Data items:

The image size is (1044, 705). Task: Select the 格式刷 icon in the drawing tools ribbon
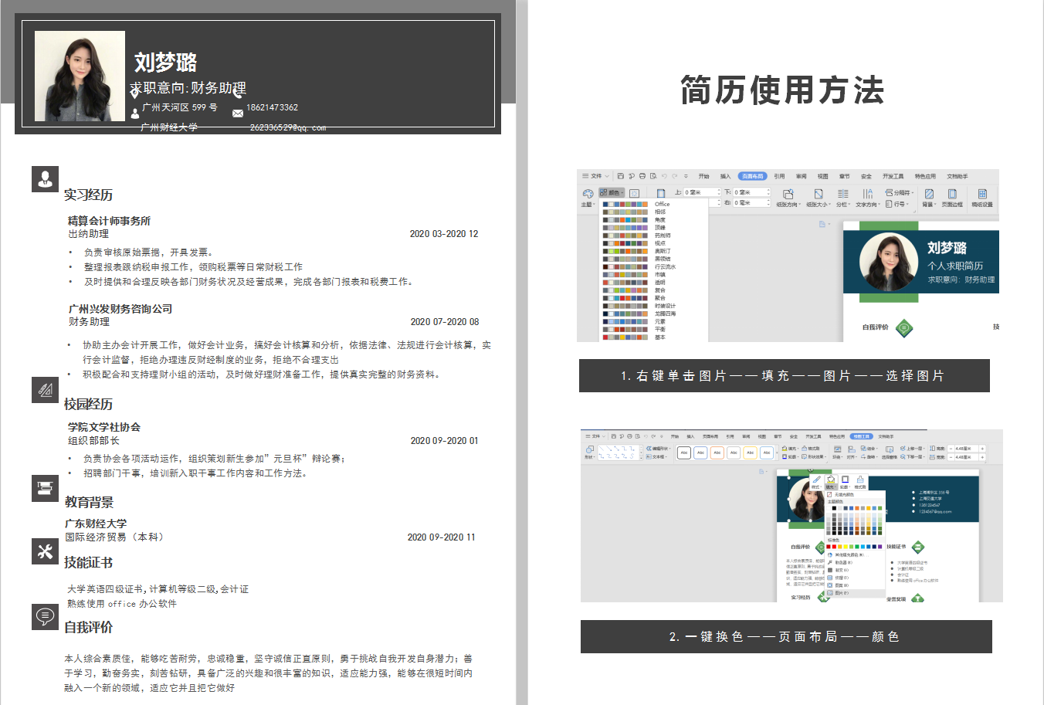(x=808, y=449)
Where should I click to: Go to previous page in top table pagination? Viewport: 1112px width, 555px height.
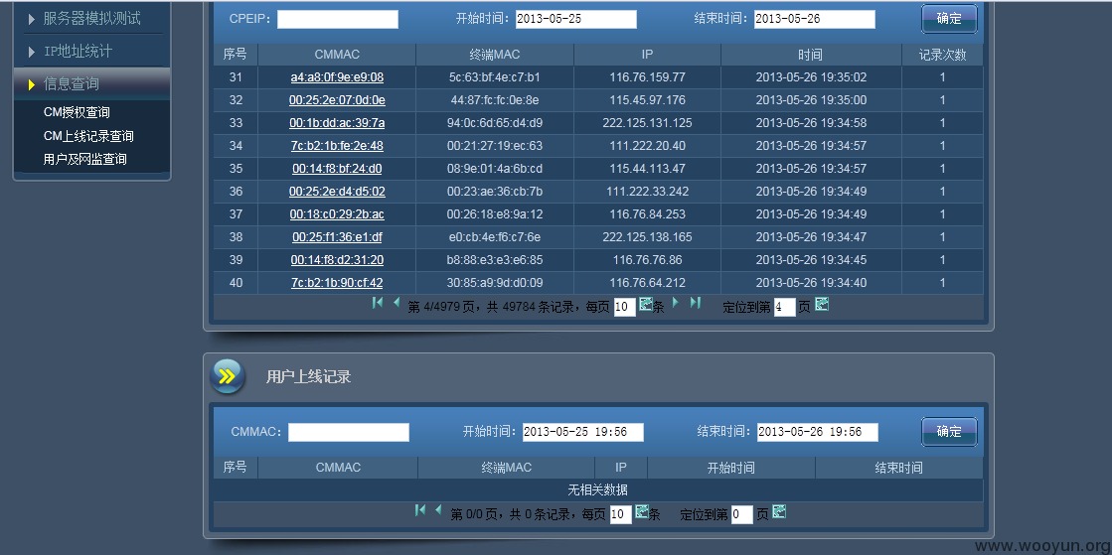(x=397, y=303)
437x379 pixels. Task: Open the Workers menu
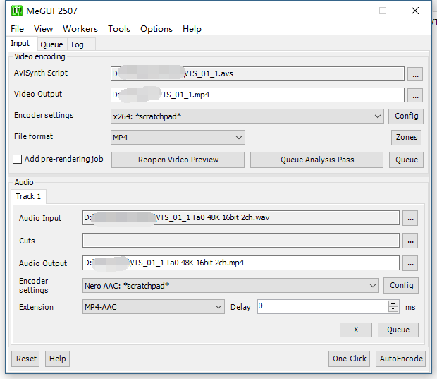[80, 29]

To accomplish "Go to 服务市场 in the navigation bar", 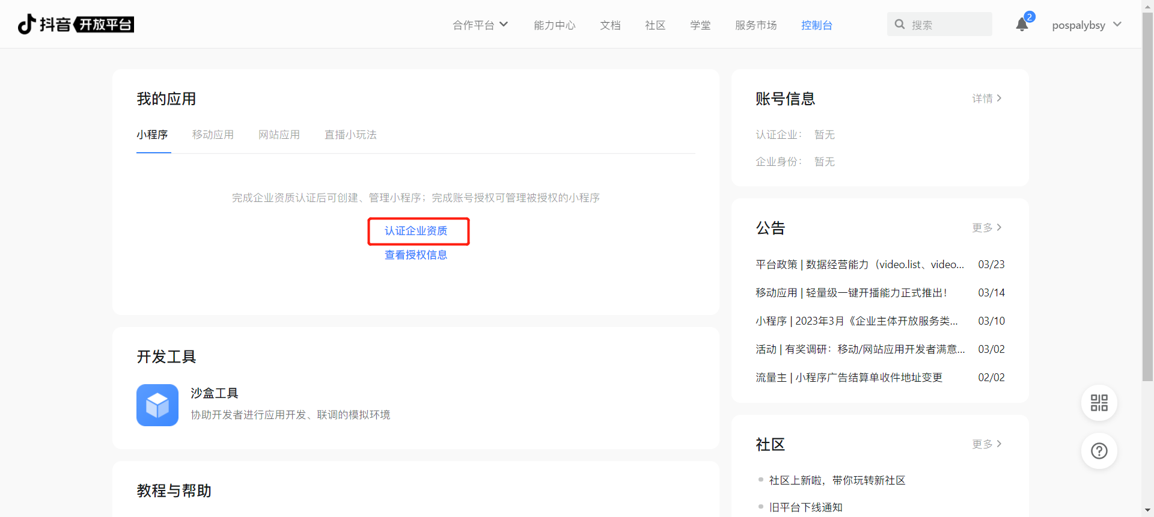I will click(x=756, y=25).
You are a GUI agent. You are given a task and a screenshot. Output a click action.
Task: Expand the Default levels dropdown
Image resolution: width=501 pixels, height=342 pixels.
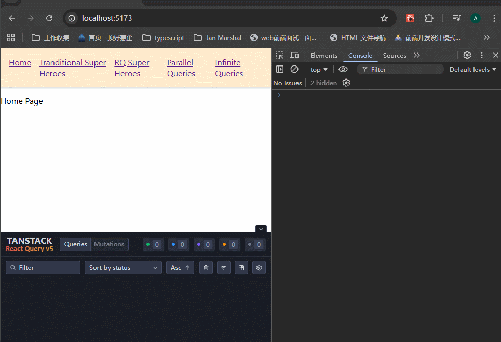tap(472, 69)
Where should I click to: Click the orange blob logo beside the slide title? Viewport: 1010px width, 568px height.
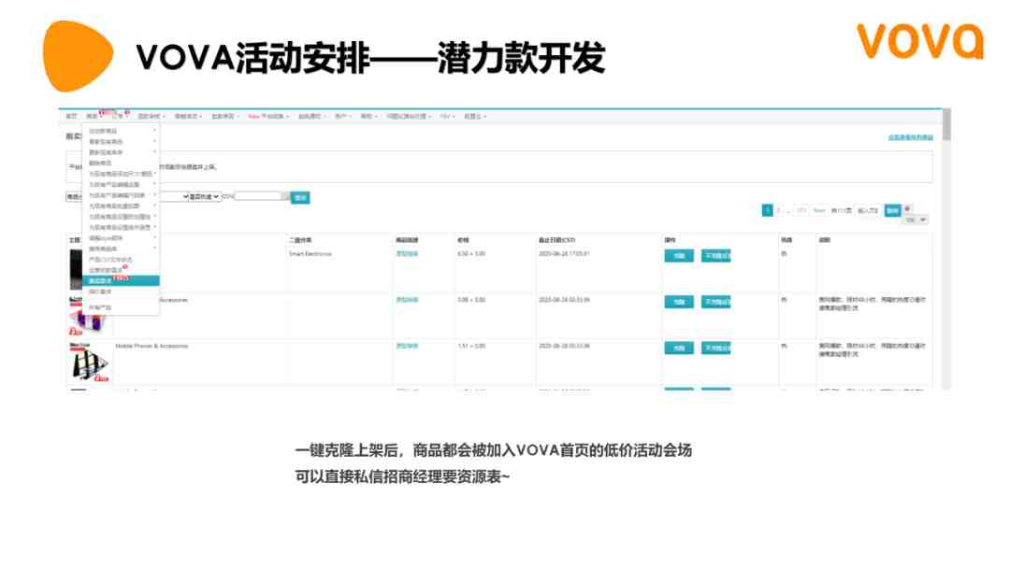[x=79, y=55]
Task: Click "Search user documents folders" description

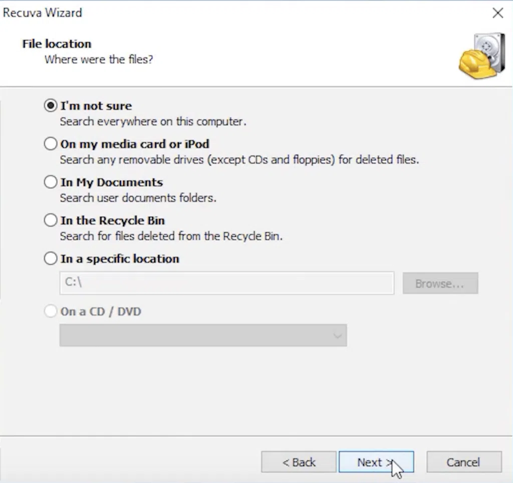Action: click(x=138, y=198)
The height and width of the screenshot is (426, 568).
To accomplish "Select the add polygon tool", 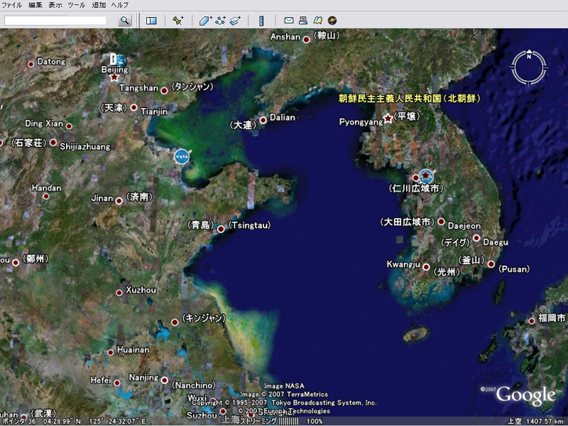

What the task asks: Search the records above for "screenshot" and copy every line that has it.

Response for this exercise:
You are a GUI agent. You are given a task and a screenshot. Output a click action.
The height and width of the screenshot is (426, 568).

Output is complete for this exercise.